Out of that last test, I just wanted to run out all the tension, to run to exhaustion, then to sink into a comfort of complete rest. I did it for two days and was going about it on a third, a day before leaving campus. I concentrated everything into speed, nothing else, oblivious to everything but the strides--oblivious as well to the miserably pocked concrete. That's what did me in, another Third World roadway in the USA. Maybe it was best that my arms, extended, broke the fall, absorbed all the momentum. Maybe that's what prevented serious internal injuries, serious facial injuries, but at the price of fractures in both hands, severe lacerations on the fingers of both hands.

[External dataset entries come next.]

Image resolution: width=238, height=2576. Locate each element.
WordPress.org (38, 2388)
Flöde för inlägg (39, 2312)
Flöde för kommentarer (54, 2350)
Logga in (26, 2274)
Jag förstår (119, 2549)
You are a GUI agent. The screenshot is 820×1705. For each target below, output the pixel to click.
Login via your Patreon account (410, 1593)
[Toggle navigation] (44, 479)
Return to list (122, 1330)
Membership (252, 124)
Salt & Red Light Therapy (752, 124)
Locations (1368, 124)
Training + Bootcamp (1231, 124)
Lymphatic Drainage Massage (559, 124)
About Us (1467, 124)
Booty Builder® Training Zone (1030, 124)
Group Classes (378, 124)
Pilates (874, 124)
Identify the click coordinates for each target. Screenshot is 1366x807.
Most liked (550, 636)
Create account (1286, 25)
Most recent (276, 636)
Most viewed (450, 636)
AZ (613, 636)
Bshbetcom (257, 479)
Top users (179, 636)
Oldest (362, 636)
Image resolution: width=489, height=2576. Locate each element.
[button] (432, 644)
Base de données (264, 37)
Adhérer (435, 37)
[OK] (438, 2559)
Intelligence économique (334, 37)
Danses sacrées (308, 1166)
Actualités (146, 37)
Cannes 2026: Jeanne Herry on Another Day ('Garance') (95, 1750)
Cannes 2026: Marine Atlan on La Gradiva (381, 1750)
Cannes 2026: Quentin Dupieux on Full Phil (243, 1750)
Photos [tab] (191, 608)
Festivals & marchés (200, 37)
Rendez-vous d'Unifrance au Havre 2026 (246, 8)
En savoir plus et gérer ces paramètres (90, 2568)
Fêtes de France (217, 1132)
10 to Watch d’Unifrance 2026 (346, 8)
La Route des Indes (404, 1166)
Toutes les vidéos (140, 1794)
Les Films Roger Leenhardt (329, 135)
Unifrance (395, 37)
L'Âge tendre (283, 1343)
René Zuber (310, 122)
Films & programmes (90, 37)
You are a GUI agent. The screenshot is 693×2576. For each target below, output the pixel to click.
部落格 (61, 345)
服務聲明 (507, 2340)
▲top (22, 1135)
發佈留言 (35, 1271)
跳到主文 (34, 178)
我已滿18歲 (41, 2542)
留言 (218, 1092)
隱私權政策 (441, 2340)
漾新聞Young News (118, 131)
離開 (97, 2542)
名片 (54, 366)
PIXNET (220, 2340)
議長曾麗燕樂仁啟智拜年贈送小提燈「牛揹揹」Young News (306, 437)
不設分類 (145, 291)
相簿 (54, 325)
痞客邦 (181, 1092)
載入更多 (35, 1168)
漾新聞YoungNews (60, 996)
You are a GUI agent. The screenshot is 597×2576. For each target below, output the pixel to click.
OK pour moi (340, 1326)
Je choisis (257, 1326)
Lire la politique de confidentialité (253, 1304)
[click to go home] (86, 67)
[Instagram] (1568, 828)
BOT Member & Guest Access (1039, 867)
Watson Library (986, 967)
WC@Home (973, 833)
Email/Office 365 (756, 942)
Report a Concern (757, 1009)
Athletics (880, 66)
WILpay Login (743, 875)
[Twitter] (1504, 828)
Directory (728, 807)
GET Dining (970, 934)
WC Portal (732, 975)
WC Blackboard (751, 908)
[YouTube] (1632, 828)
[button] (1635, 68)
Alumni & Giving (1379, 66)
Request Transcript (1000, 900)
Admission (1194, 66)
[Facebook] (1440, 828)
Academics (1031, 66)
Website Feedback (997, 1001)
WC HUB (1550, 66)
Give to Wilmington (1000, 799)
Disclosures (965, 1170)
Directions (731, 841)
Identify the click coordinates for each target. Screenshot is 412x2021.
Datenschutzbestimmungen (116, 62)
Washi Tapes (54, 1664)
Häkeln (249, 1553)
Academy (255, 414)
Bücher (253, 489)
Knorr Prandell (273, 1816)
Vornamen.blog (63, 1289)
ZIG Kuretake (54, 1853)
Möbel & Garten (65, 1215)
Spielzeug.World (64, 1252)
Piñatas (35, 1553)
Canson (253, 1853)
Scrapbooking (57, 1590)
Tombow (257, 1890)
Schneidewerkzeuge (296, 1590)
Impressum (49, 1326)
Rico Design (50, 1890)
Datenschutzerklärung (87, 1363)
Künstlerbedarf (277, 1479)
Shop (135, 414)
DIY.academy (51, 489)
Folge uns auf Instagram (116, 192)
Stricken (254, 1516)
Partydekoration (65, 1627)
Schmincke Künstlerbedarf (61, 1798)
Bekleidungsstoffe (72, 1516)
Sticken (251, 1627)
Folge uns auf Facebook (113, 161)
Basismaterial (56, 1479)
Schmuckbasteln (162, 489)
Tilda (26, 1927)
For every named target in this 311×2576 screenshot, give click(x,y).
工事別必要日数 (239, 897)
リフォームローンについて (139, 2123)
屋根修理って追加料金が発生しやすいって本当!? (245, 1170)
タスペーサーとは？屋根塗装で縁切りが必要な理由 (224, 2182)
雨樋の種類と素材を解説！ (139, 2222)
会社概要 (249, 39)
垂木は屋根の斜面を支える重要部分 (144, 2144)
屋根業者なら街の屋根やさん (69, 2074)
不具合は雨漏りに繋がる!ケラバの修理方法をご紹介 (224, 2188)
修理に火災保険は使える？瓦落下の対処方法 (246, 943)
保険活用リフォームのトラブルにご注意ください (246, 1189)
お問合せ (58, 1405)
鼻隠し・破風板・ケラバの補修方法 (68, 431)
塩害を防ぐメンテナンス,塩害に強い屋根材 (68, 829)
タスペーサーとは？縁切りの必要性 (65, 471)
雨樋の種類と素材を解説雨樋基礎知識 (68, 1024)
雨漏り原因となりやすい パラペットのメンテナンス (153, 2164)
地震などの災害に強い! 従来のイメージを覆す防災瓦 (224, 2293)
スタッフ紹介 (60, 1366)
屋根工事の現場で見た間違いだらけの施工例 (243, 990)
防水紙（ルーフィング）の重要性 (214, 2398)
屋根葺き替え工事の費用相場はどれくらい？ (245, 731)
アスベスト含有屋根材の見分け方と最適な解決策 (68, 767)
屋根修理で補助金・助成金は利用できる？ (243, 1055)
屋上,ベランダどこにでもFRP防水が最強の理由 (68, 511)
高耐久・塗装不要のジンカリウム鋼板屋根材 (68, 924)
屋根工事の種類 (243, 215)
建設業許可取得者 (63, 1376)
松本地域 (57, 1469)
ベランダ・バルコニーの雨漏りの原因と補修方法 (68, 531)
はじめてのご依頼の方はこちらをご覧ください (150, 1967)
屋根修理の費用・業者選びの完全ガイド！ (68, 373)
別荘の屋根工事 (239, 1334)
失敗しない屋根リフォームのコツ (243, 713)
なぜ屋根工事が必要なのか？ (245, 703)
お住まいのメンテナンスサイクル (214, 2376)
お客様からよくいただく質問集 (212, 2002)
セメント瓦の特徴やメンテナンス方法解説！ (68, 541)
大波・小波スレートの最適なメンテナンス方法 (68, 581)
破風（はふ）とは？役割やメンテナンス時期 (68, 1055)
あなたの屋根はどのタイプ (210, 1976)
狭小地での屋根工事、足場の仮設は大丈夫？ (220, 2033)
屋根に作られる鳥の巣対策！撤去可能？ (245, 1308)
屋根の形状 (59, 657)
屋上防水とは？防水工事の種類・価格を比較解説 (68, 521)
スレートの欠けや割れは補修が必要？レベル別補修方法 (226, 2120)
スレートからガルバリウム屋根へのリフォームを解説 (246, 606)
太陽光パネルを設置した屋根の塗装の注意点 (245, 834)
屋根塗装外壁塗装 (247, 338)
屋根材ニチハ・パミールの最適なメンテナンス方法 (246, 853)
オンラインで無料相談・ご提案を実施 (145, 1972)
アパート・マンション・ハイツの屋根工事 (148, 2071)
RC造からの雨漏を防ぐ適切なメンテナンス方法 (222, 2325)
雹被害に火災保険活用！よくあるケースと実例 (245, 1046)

Again, however, there was that fortunate aspect. Here I was, casts and dressings on both hands, still a bit of pain, able only with great difficulty if at all to attend to my own needs--but projected to recover fully before the start of the fall semester. There was also the good fortune of medical insurance to pay the bills for treatment. But what could I do; how could I pass the summer? Both parents worked and I might be an impossible burden. There was a rehab allowance in the insurance. A rehab facility? The thought was a horror, and I probably didn't qualify anyway. But there was some allowance for home needs.

The answer was volunteered, not requested of her: Eileen. Eileen, the much younger sister of my mom, lived on her own, around a hundred miles away from us. She had a fairly spacious two bedroom, two bath apartment, the spare bedroom barely used. Ever since covid she worked remotely at home full time, using a den as a home office, not the extra bedroom. I saw her three of four times a year, usually holidays. We were friendly, but not really with a much developed relationship. However, she was my mom's baby sister, a loyal one. She was, she said, the perfect solution to this problem, one that would be no trouble at all, indeed an opportunity to know me better.

"Sander, I'm so sorry this happened to you."

That's what she said when she arrived at the house to pick me up. I was packed and ready to go. After the brief visit home, now goodbyes to my parents, my suitcase was put in the trunk of her car; we were ready to go. She opened the passenger door for me.

"Need a hand to get in?"

"No, I'm okay."

"Well, I'm not sure about the seatbelt."

She pulled it out, extended it across my chest and buckled it.

***

Eileen's reticence, her determination not to breach my dignity was clear.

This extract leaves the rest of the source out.